Prohibition, Binges and Storage Costs
By Fester:
Newsday is reporting on something that I would have been all over most of a decade ago; College presidents want a lower drinking age.
College presidents from more than 100 schools across the country are calling on lawmakers to do something about binge drinking: Consider lowering the drinking age from 21 to 18.
"Twenty-one is not working," says the group's statement, signed by presidents from prominent colleges such as Dartmouth, Duke and Syracuse. "A culture of dangerous, clandestine 'binge drinking' - often conducted off-campus - has developed.
The logic behind this proposal is an economic logic. Prohibition that is loosely enforced or fundamentally unenforcable creates an incentive against storage and paced consumption. There are high costs for a 19 year old to be caught with a case of beer in their dorm room. In order to minimize the risk of being caught, the case is consumed basically when it is purchased. This incentive structure is one of the paths towards binge drinking. That is the incentive that is being addressed. It is an attempt to change youth drinking culture.
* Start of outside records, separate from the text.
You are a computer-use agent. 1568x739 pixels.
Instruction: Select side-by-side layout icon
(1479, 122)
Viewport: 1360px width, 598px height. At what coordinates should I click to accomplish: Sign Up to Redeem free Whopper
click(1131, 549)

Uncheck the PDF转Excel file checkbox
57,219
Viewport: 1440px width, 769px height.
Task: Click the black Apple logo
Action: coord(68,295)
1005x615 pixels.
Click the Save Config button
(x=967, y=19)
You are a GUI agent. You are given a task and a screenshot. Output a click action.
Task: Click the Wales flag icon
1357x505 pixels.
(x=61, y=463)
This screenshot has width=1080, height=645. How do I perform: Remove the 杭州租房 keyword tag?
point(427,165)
And I think it is a reasonable attempt because 18 to 21 year olds have a highly developped, informal market for booze as it is. Pushing otherwise legitimate economic activity into the gray and black markets is not a good idea. If there is a drop in the drinking age, even if it is an informal drop in and around campuses, the storage problem becomes a much simpler problem and it is possible that young adults can be acclimated to a drinking style that is more controlled. Instead of having four or five pitchers at C.J. Barneys on a Thursday night with three friends (that was freshman year for me), a (better) beer or two two or three nights a week could develop.
This is a worthwhile experiment to address the storage problem and thus one of the binge incentives...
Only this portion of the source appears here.